Но несчастье вовсе не кажется случайностью. Карл с самого начала военной карьеры с упорством азартного игрока раз за разом подставлял себя под пули, причем делая это и тогда, когда в этом была острая необходимость, и тогда, когда рисковать не было никакой нужды. Бравада короля не знала пределов: для него каждый мост был Аркольским, даже если он был перекинут через грязный ручей. Апологеты Карла XII пытаются оправдать его безумное поведение безоглядной верой: мол, если Бог с ним — ас кем же ему еще быть? — то с королем ничего не может произойти плохого. И верно, долго не происходило. Только, видно, и на небесах есть кредит везения. К Полтаве Карл исчерпал его. Подставился — и словил пулю тогда, когда его обессиленная армия особенно нуждалась в его отваге и даровании. Удивительно, что сам Карл и после этой раны, едва не стоившей ему сначала жизни, потом ноги, потом разгрома под Полтавой, не сделал для себя никаких выводов. Все осталось по-старому. Он продолжил свою игру в орлянку, пока наконец его не успокоила ударившая в висок пуля под стенами норвежской крепости Фредериксхаль на исходе 1718 года.

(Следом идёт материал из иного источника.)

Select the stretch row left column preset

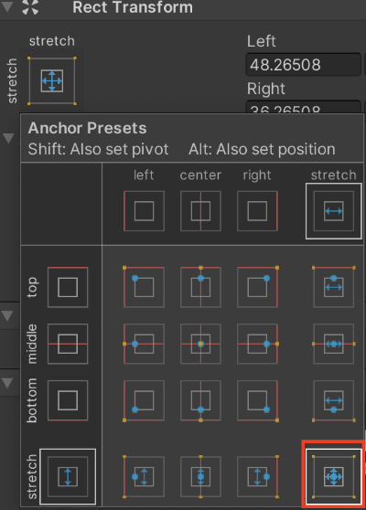tap(144, 476)
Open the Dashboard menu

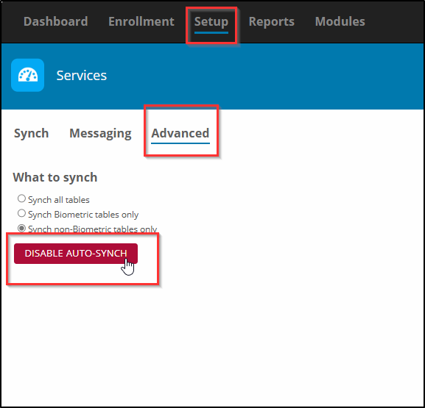point(55,21)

…Прибежавшие на зов хирурги осмотрели рану короля. Кость была раздроблена. Чтобы удалить осколки, надо было сделать глубокий надрез. Это была болезненная операция, тем более что в те времена не было анестезии. В лучшем случае, для того, чтобы заглушить боль, раненому давали вина или водки. Но король не пил крепких напитков. Врачи заколебались. Очнувшийся Карл прикрикнул на них: «Режьте смелее!»

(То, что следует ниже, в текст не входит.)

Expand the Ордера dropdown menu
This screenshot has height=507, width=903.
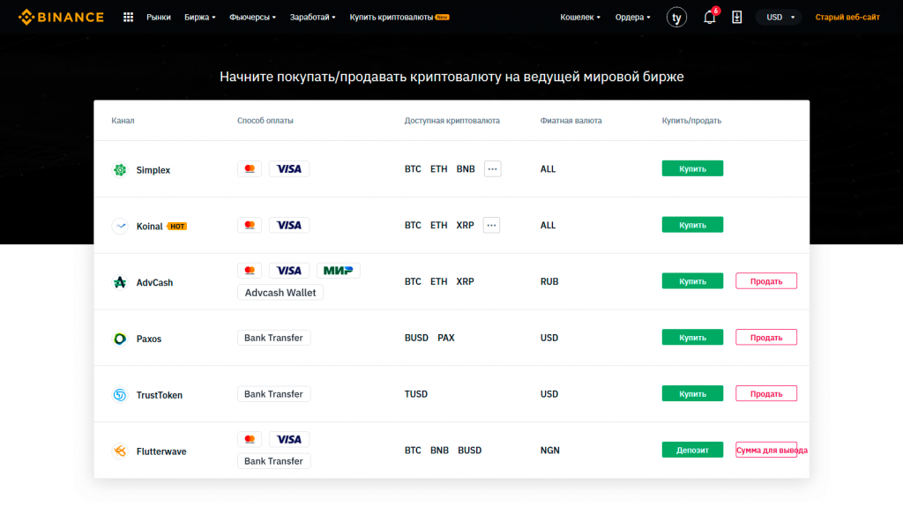(x=632, y=17)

В чем нельзя отказать противнику Петра, это в мужестве. Карл даже сделал то, на что не решились хирурги, — сам обрезал воспаленную кожу по краям раны. Король слишком хорошо знал, что в лагере все будут интересоваться, как вел он себя во время операции. Значит, нельзя было позволить себе ни малейшей слабости. Напротив, та магическая, завораживающая солдат и офицеров сила, исходящая от короля-героя, должна была окрепнуть. Карл был верен себе: он и из раны делал легенду.

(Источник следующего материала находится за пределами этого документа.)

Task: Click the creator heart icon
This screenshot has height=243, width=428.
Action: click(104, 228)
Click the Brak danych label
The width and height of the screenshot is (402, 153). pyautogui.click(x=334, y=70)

Однако на деле быль о мужестве короля оказалась слабым утешением. Утрата была слишком ощутимой. Как раненый ни бодрился, уверяя, что не сегодня завтра поднимется и все станет на свои места, началось воспаление. Врачи втихомолку заговорили об ампутации ноги. С 19-го по 21 июня и эта мера казалась уже бесполезной — Карл лежал в полузабытьи, между жизнью и смертью. Ранение короля сразу отразилось на течении событий. Несомненно, в эти дни в шведском лагере царили растерянность и уныние. Этим немедленно воспользовалась противная сторона. Место для лагеря у Петровского брода было признано непригодным — узко, далеко от Полтавы. Лагерь был перемещен к деревне Семеновка, в 8 верстах от города, и тут же укреплен. Адлерфельт, бесстрастно взиравший на активность царских войск, зафиксировал в своих «анналах»: «Неприятель продолжает беспрестанно окапываться». Новейший исследователь М. А. Кротов на основе краеведческой брошюры, изданной к 200-летию Полтавы, восстановил конфигурацию этого лагеря у Семеновки: то был ретраншемент, обращенный к кручам Ворсклы и прикрытый с запада, со стороны шведов, линией редутов. Учитывая, что только что был оставлен один лагерь, а через несколько дней будет возведен новый, в непосредственной близости от Полтавы, остается только восхититься необыкновенному трудолюбию русского солдата и последовательности Петра I, ни на шаг не отступающего от разработанного плана: на шведов и в самом деле надвигалась «шагающая» земляная крепость, опираясь на которую, можно было отразить столь любимые Карлом XII внезапные нападения и при необходимости развернуть войска для большого сражения.